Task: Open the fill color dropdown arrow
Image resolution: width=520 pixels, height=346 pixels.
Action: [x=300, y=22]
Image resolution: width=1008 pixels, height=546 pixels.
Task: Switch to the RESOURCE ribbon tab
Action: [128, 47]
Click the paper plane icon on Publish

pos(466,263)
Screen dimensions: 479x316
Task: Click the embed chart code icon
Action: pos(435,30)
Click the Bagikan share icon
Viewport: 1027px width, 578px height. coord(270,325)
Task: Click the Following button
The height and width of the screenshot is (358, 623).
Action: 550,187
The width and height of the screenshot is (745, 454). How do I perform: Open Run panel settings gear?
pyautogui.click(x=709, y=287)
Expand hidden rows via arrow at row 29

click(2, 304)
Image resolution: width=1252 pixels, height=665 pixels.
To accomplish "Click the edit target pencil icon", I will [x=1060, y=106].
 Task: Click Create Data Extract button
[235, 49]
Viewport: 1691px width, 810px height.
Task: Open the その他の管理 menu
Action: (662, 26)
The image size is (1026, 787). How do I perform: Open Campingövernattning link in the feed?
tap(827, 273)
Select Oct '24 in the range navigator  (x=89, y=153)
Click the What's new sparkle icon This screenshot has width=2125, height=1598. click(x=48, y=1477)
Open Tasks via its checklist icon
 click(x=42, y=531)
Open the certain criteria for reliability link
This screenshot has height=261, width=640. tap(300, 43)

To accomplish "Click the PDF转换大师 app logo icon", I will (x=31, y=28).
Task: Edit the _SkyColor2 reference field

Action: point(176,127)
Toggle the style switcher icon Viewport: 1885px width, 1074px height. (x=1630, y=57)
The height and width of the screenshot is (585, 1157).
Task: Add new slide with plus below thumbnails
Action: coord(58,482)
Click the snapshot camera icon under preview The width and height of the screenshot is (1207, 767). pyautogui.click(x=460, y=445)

EXERCISE DIRECTIONS | Start at the line containing "Task: Click the Following button" and end after the line containing "will [x=1060, y=106].". Rewrite those lines as a numbered list, leaving out any blank lines.

ANSWER |
1. Task: Click the Following button
2. The height and width of the screenshot is (358, 623).
3. Action: 550,187
4. The width and height of the screenshot is (745, 454). How do I perform: Open Run panel settings gear?
5. pyautogui.click(x=709, y=287)
6. Expand hidden rows via arrow at row 29
7. click(2, 304)
8. Image resolution: width=1252 pixels, height=665 pixels.
9. To accomplish "Click the edit target pencil icon", I will [x=1060, y=106].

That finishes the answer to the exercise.